THE PROBLEM » From the line that contains "Instruction: Click the" through the line that contains "Task: Open the three-dots more options menu", output every line of the listing below exactly and leave out all the rest.

DATA FOR THE TASK »

________________________________________

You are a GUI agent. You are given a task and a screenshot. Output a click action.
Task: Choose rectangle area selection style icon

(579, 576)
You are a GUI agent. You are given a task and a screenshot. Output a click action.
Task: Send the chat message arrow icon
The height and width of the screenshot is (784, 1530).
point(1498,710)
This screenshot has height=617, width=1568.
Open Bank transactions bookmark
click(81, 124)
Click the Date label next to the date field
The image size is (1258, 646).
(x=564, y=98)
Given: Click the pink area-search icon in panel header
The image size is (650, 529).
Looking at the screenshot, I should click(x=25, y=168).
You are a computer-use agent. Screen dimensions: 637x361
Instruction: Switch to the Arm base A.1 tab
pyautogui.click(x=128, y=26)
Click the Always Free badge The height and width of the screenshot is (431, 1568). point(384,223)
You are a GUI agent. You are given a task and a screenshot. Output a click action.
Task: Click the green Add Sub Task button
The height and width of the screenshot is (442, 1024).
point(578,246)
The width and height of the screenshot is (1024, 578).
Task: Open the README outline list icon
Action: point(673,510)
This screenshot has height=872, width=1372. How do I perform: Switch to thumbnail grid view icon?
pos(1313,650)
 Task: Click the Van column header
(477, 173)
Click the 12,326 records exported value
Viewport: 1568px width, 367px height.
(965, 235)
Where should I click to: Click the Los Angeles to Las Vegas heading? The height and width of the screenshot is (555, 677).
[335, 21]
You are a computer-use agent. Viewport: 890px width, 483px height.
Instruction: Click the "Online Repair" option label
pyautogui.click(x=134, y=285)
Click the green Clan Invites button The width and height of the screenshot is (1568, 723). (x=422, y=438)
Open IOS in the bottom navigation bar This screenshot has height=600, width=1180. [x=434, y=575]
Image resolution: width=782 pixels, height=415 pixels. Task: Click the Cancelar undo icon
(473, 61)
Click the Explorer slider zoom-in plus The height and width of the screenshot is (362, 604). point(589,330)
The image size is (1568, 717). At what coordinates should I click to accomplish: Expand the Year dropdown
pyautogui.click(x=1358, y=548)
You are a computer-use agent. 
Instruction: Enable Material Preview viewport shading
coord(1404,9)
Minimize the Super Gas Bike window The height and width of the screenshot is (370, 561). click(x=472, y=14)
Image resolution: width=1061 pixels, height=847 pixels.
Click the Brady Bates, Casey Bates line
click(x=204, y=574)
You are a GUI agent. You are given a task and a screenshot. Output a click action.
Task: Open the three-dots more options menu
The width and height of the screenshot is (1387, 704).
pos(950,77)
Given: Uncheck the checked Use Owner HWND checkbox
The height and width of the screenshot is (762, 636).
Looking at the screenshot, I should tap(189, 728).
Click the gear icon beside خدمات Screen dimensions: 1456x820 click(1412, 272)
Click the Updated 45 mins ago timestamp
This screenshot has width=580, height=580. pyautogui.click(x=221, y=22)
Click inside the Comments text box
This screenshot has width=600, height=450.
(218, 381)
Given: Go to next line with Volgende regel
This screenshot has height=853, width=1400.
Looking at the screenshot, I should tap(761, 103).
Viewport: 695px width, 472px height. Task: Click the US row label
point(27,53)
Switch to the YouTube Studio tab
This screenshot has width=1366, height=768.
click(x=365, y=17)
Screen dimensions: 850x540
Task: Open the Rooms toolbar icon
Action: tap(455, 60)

________________________________________

RESPONSE TO THE EXERCISE »
Instruction: Click the "Online Repair" option label
pyautogui.click(x=134, y=285)
Click the green Clan Invites button The width and height of the screenshot is (1568, 723). (x=422, y=438)
Open IOS in the bottom navigation bar This screenshot has height=600, width=1180. [x=434, y=575]
Image resolution: width=782 pixels, height=415 pixels. Task: Click the Cancelar undo icon
(473, 61)
Click the Explorer slider zoom-in plus The height and width of the screenshot is (362, 604). point(589,330)
The image size is (1568, 717). At what coordinates should I click to accomplish: Expand the Year dropdown
pyautogui.click(x=1358, y=548)
You are a computer-use agent. 
Instruction: Enable Material Preview viewport shading
coord(1404,9)
Minimize the Super Gas Bike window The height and width of the screenshot is (370, 561). click(x=472, y=14)
Image resolution: width=1061 pixels, height=847 pixels.
Click the Brady Bates, Casey Bates line
click(x=204, y=574)
You are a GUI agent. You are given a task and a screenshot. Output a click action.
Task: Open the three-dots more options menu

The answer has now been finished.